Protein Digestion Flashcards
What two important products are found in the stomach that participate in protein breakdown?
Acid denatures proteins, pepsin produces peptide segments.
How is pepsinogen activated to pepsin?
Pro-peptide fragment is cleaved at acidic pH to activate the enzyme.
Which cells make pepsinogen?
Chief cells and pancreatic acinar cells.
What does enteropeptidase do to trypsinogen?
Cleaves it to trypsin. Trypsin can then cleave trypsinogen (pos. feedback)
How does the body deal with trypsinogen that is accidentally activated in the pancreas?
Trypsin inhibitor.
Name two ways in which trypsin inhibitor can be insufficient, resulting in pancreatitis.
- Duct blockage - inhibitor is overwhelmed.
2. Mutant trypsin - inhibitor cannot bind to mutated protein.
Are AAs actively transported into the intestinal cells?
Yes, with a Na+ linked transporter similar to glucose.
What is cystinuria?
Defective cysteine transporter. Cannot resport cysteine from presumptive urine. Cysteine has low solubility and this results in stones in the PCT.
What other AA is transported using the cysteine transporter?
Lysine
What is Hartnup disease?
Defective tryptophan transporter. Results in abnormal excretion into urine and abnormal intestinal absorption. Tryptophan is a precursor to niacin, niacin deficiency –> NAD+ deficiency –> Pellagra (D3 symptoms)

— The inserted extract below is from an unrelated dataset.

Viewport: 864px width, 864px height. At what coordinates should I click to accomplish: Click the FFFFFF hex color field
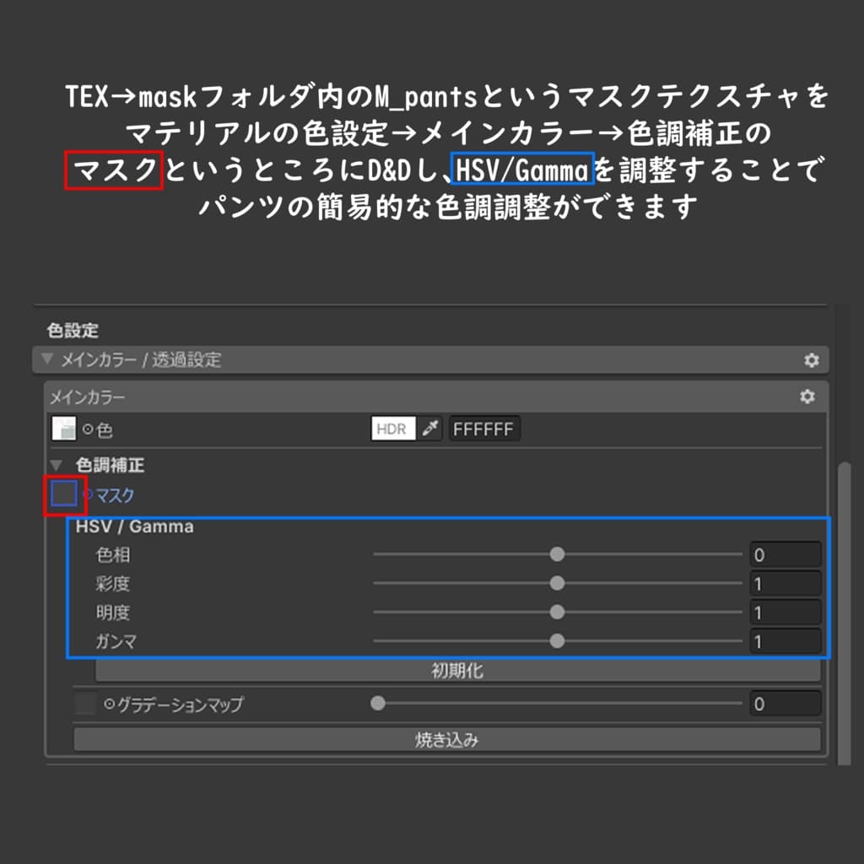[485, 428]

What are three non-dietary AA sources?
- Lysosomal system
- Digestive enzyme turnover
- Ubiquitin/proteasome pathway (major)
How long are the AA fragments that proteasomes poop out?
7-10 AAs long
What are the names of the enzymes that add ubiquitin to proteins?
E1, E2, E3
What enzyme recycles ubiquitin?
Deubiquitinase enzyme
What are the two choices for proteins that are pooped out of the proteasome?
Go to MHC I or get incorporated into new AAs.